[DOCUMENT EXCERPT Boundary: Start]

Blanket with metal coated filaments for heating

Abstract

A blanket system having a blanket with at least one strip of conductive fibers coupled to a power source for providing heat to vital aspects of a person. The blanket system may include a blanket with one or more conductive strips formed from metal coated filaments, such as silver coated filaments, for effectively converting electricity to heat and delivering that heat to a person suffering from hypothermia or other needs. The blanket may be coupled to a portable power source enabling the blanket system to be used by hikers, hunters, other outdoorsman, sports fans and by others in other applications. The metal coated filaments are capable of conducting electricity yet retain the flexibility of an uncoated filaments. Such filaments enable a blanket to be very flexible, launderable, and comfortable to a user.

Description

FIELD OF THE INVENTION

This invention is directed generally to blankets, and more particularly to electric blankets useful in emergency situations and other uses.

BACKGROUND

Conventional electric blankets often are formed from blankets having copper wires woven, sewn, or otherwise coupled to the blankets. Such blankets are typically not very durable because the copper wires are susceptible to breakage that can render the wires inoperable. In addition, conventional electric blankets are typically not capable of being laundered using conventional equipment because of the risk of breakage of the copper wires and associated connectors. The copper wires also create the potential for overheating due to the solid configuration of the wire. Such overheating often results in burns to a person. Conventional electric blankets are also typically powered by municipal power sources and are attachable to a standard electric outlet. Such reliance on a municipal power source prevents use of the conventional electric blankets in many applications.

Conventional blankets, whether electric or non-electric, also are typically very bulky. Such blankets are often wrapped around a victim of hypothermia to increase the temperature of the person. For instance, a blanket is typically wrapped around a person to increase the temperature of vital aspects of the person, such as the head, chest and back of the body. Wrapping a person with a conventional blanket does not always enable medical care personnel to further assist the person. In addition, some people are claustrophobic and do not fair well being wrapped tightly with a blanket. Thus, there exists a need for a blanket for heating a person while overcoming the deficiencies of the conventional devices.

[DOCUMENT EXCERPT Boundary: End]
[SUPPLIED RECORDS Boundary: Start]

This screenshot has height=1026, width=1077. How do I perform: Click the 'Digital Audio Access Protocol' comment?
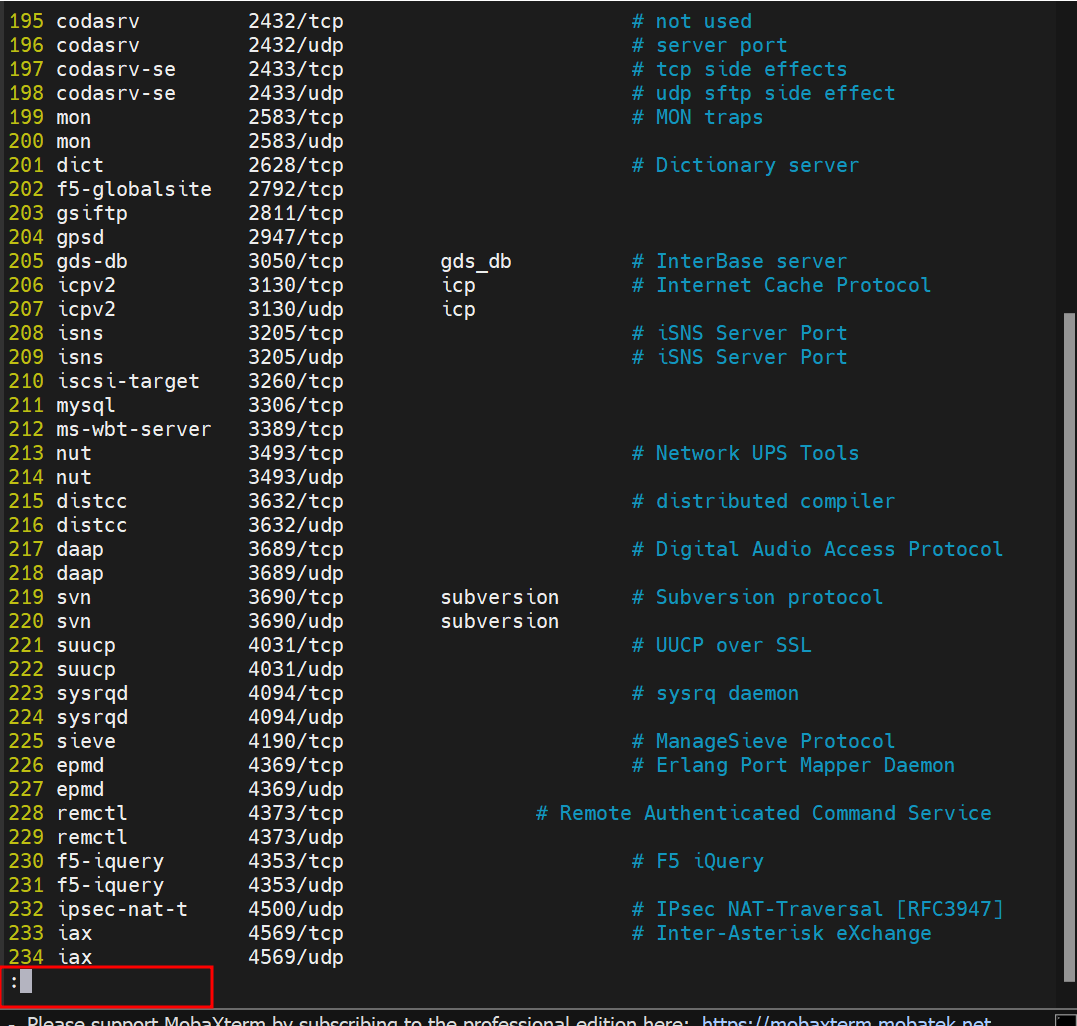pyautogui.click(x=829, y=549)
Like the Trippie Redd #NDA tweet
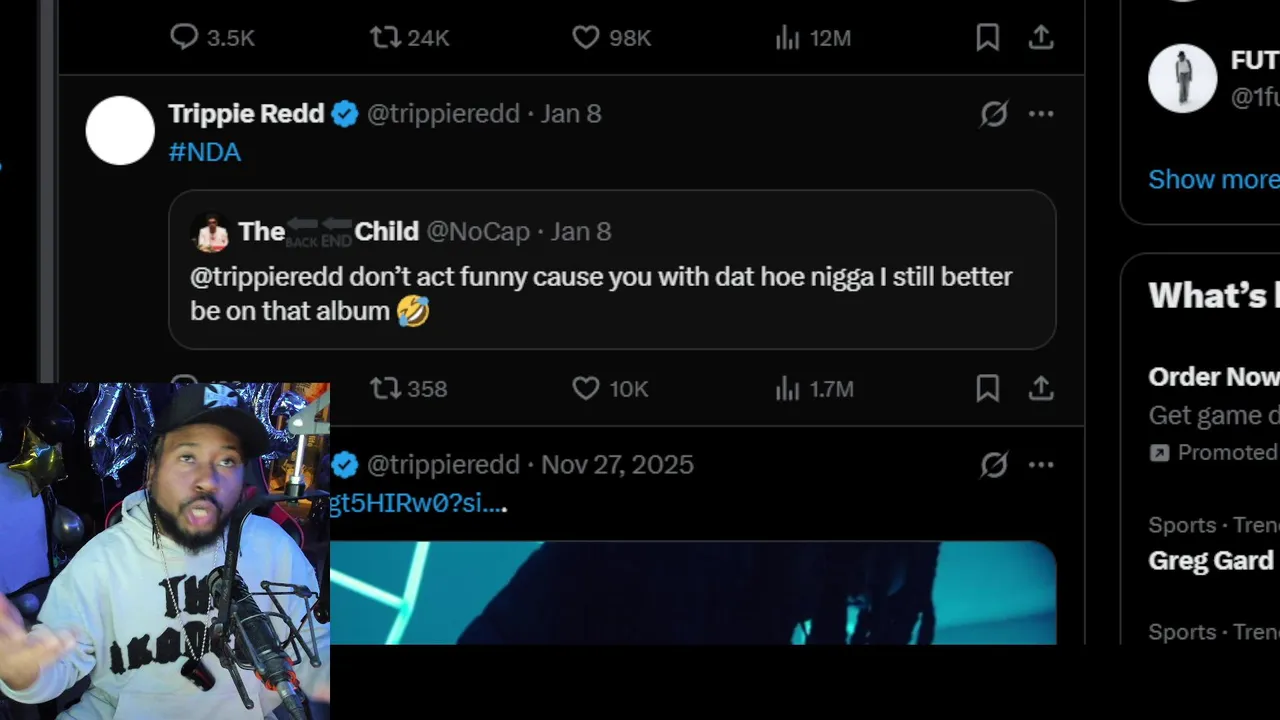Image resolution: width=1280 pixels, height=720 pixels. [x=586, y=388]
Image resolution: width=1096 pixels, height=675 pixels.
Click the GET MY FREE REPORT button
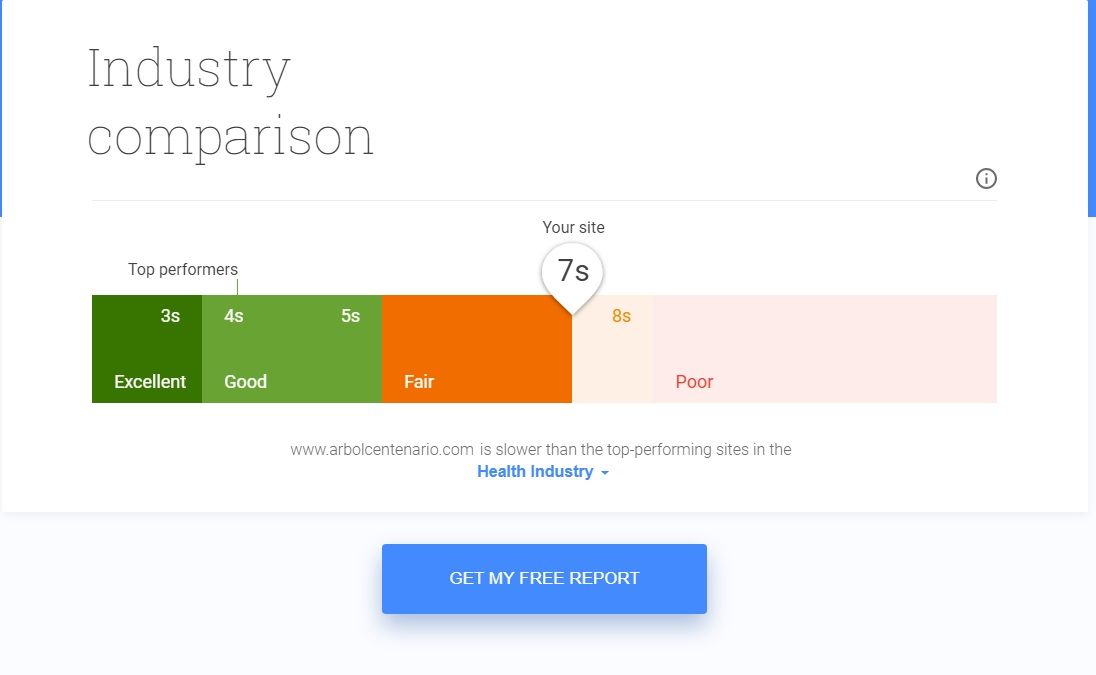pyautogui.click(x=544, y=579)
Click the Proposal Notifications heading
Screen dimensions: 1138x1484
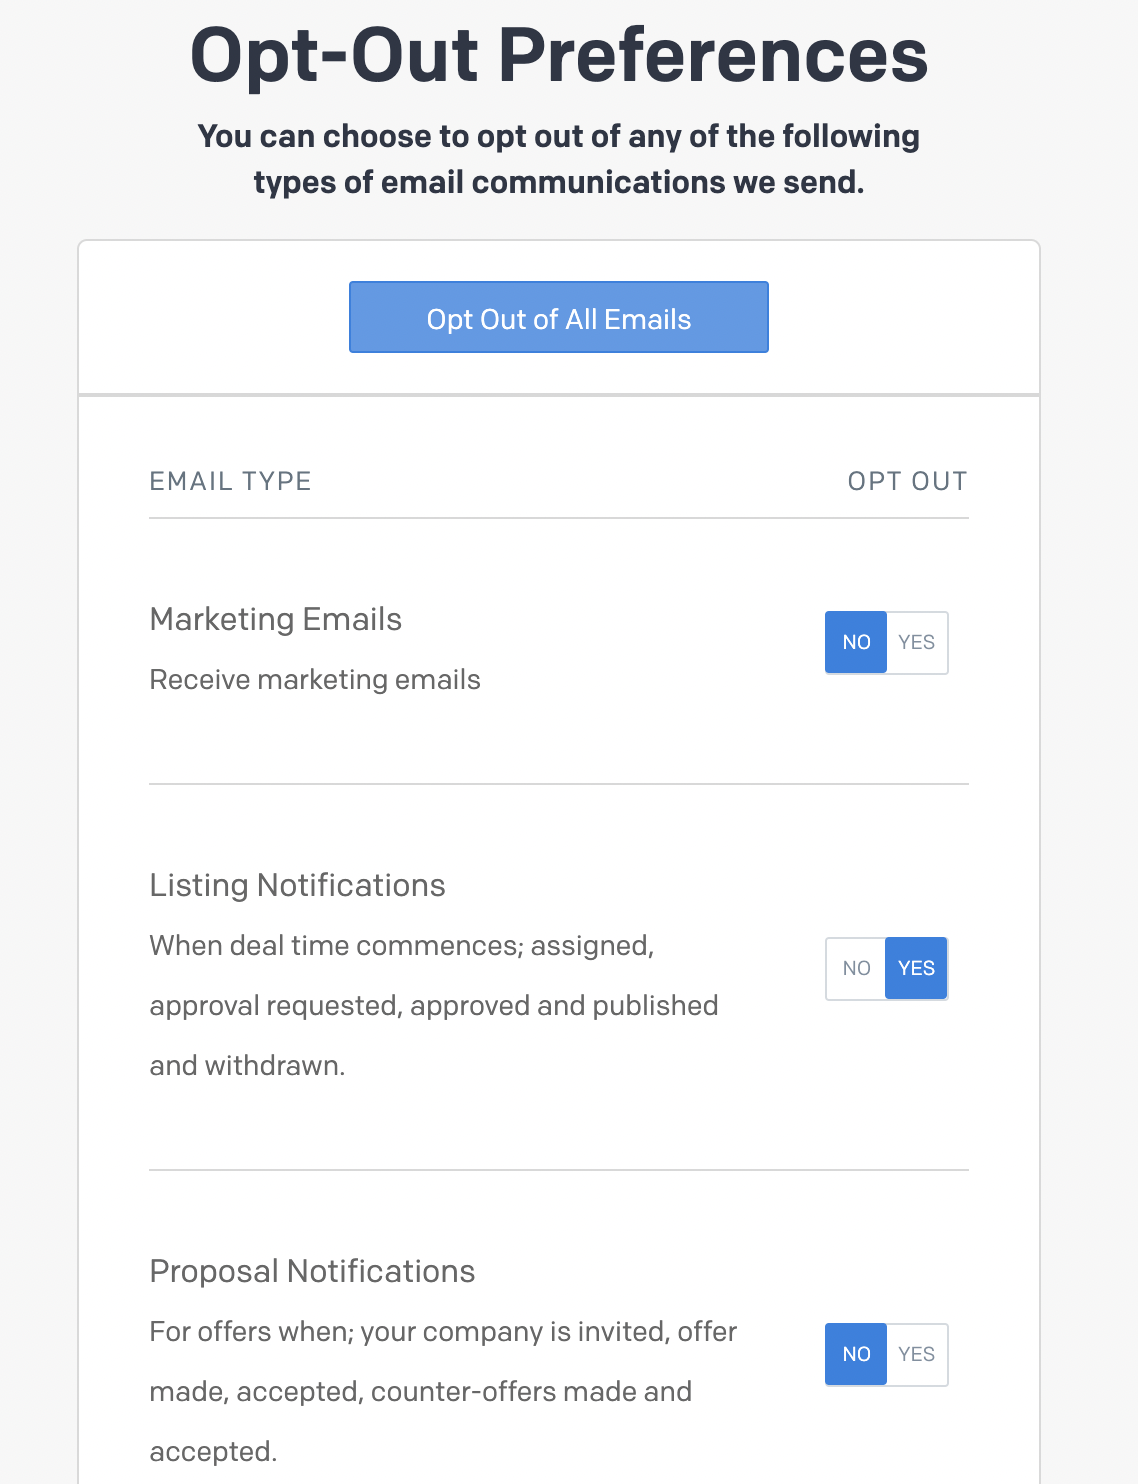click(x=312, y=1271)
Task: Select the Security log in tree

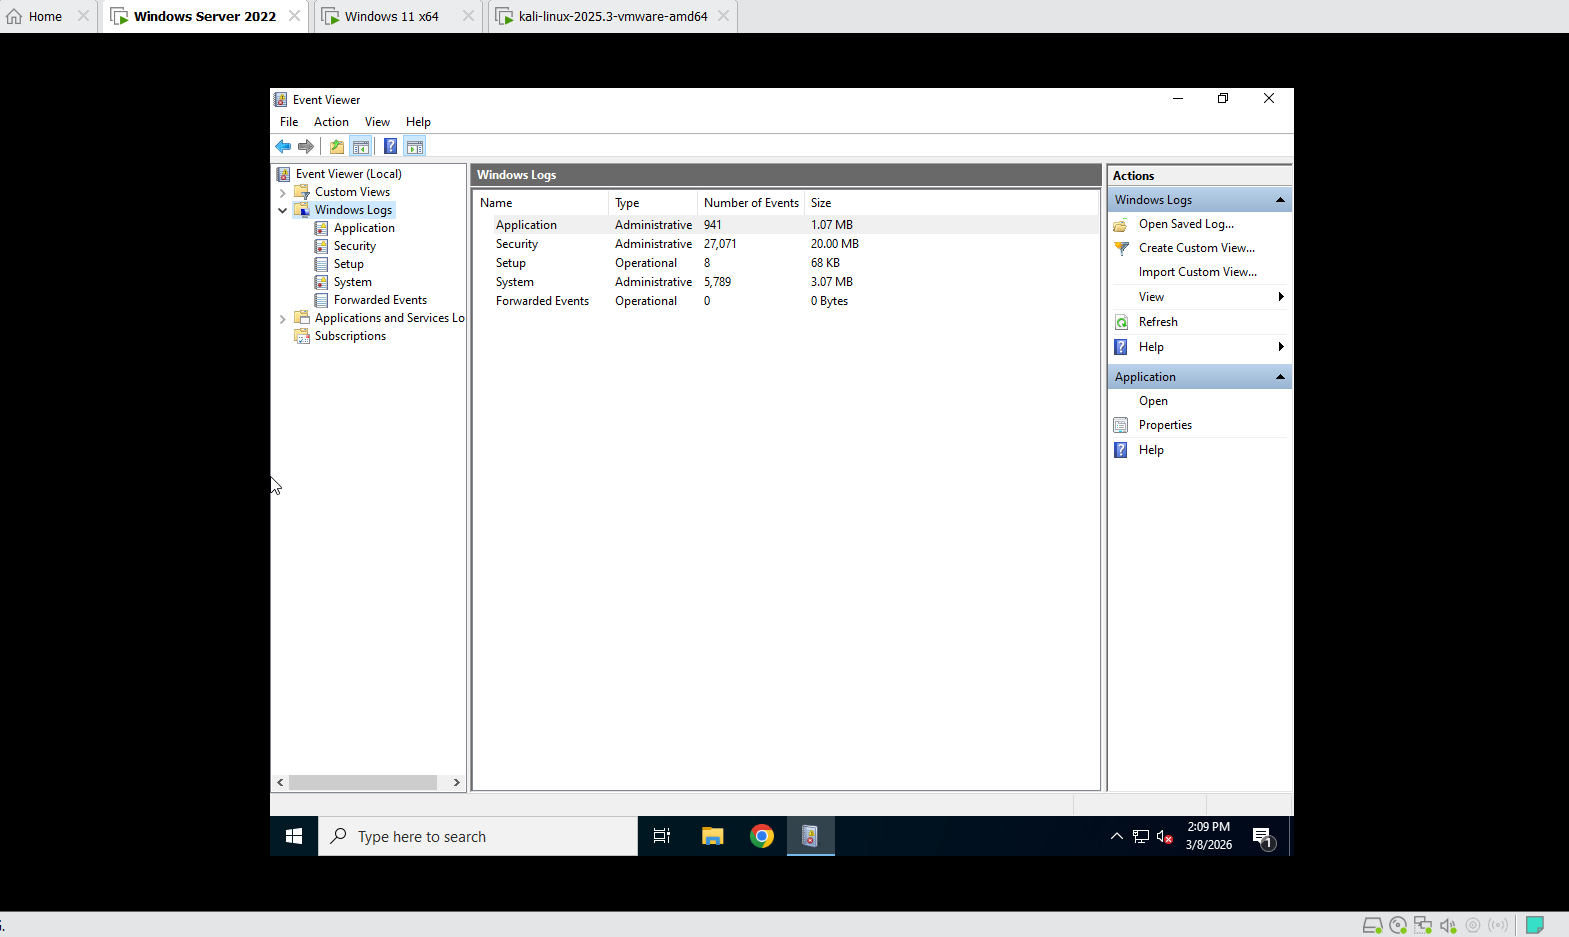Action: coord(355,246)

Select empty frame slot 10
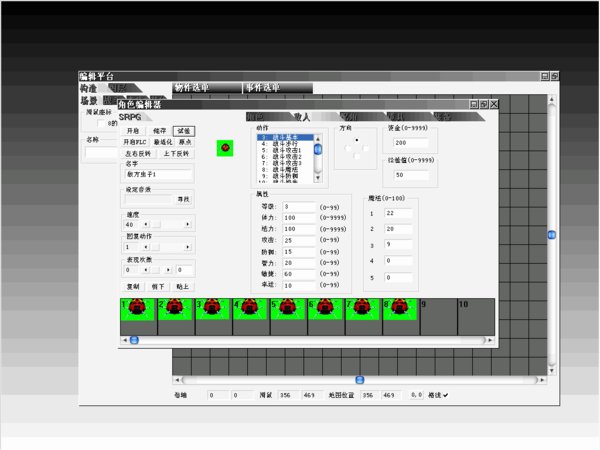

[SUPPLIED RECORDS Boundary: End]

PROBLEMS AND TASKS:
[a] Copy the part of the heated blanket text that begins at the words "Blanket with metal" and ends after the words "comfortable to a user.".
[b] According to the heated blanket text, why can't conventional electric blankets usually be washed in conventional equipment?
The material has no connection to the heated blanket text.

RESPONSES IN ORDER:
[a]
Blanket with metal coated filaments for heating

Abstract

A blanket system having a blanket with at least one strip of conductive fibers coupled to a power source for providing heat to vital aspects of a person. The blanket system may include a blanket with one or more conductive strips formed from metal coated filaments, such as silver coated filaments, for effectively converting electricity to heat and delivering that heat to a person suffering from hypothermia or other needs. The blanket may be coupled to a portable power source enabling the blanket system to be used by hikers, hunters, other outdoorsman, sports fans and by others in other applications. The metal coated filaments are capable of conducting electricity yet retain the flexibility of an uncoated filaments. Such filaments enable a blanket to be very flexible, launderable, and comfortable to a user.

[b] Washing them in conventional equipment risks breaking the copper wires and their connectors.